Dr. Seitz underscores the business risk:
- What is compliant in one state may be non-compliant in another
- CPOM risk is one of the biggest risks for brands expanding across state lines
For franchise owners and investors, this impacts timelines, unit rollouts, brand consistency, and long-term valuation.
If we were not providing a safe, compliant service, we had no business.
Patient safety as a non-negotiable operating principle
Hydrate’s leadership anchored growth to a simple rule, If the care isn’t safe and compliant, the business doesn’t work.
That standard drove the search for a national partner—not just a local medical director.
The Solution
Implementing scalable medical oversight with GuardianMD
As the IV therapy industry matured and Hydrate IV Bar expanded its network, Katie was introduced to Dr. Seitz and the GuardianMD team, and the fit was immediately clear. GuardianMD was trusted, experienced, and equipped to provide the medical direction and missing infrastructure needed for nationwide expansion.

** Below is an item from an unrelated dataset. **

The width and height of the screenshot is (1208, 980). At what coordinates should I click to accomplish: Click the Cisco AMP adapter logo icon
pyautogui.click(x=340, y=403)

GuardianMD supported Hydrate IV Bar with a scalable oversight model designed for growth, including:
- Clinical medical directors licensed in each state
- Standardized protocols and brand standards
- State-by-state regulatory evaluation for new market entry
- Medical oversight infrastructure that scales with franchising
- Telemedicine clearance workflows to expand access to services
- Clinical support for nurses through direct provider access
Dr. Seitz describes GuardianMD’s role as partnering with franchise owners at a critical point in their growth, helping them navigate hidden risks while scaling safely and compliantly.

Operational Impact
Telemedicine clearance expanded same-day service access
Before telemedicine clearance exams, Hydrate IV Bar faced limitations serving certain populations (including minors and pregnant people) and delivering some services on demand. The previous workaround often meant sending clients back to a primary care provider for guidance or prescriptions, then asking them to return later.
With telemedicine clearance:
- Clients can complete a quick virtual visit with an appropriate provider
- Clearance and recommendations are delivered in real time
- Services that previously required a delay can often be delivered the same day
Real-time provider access increased safety and consistency in single-nurse spas
Hydrate IV Bar’s model commonly includes one nurse in the spa at a time, making escalation pathways essential. Kelsey Kinney described telemedicine and access to providers as “peace of mind” when a client’s history is complex or unfamiliar. Nurses can also use DocTalk to get clarity supporting safe practice and consistent decision-making.
Having access to another clinician gives me peace of mind when I’m servicing my clients.
Franchise development became easier to scale
Katie noted that once the right medical infrastructure was in place, Hydrate IV Bar could grow more confidently supported by people, technology, and systems that also enabled responsible menu expansion. She also emphasized the franchise advantage: new owners enter the system knowing the medical infrastructure is already handled, allowing them to focus on business execution.
Results
Investor-ready expansion built on defensible clinical standards
Today, Hydrate IV Bar is approaching its 10-year anniversary with 26 operating locations across five states and more in development. Growth is supported by systems designed for multi-state consistency helping protect clients, clinicians, franchisees, and the brand.
Why This Matters for Franchise Owners and Investors
Demand isn’t enough—healthcare franchises need infrastructure
In healthcare franchising, regulatory and clinical requirements don’t become simpler as you scale—they compound. Brands often run into trouble when they expand services beyond provider scope, add modalities without the right oversight, or underestimate how different each state can be.
Hydrate IV Bar’s path demonstrates a repeatable investor principle:
- Growth becomes scalable when compliance is systematized.
- Franchise consistency improves when clinical decisions have standards and escalation pathways.
- Valuation strengthens when risk is reduced, and market entry is predictable.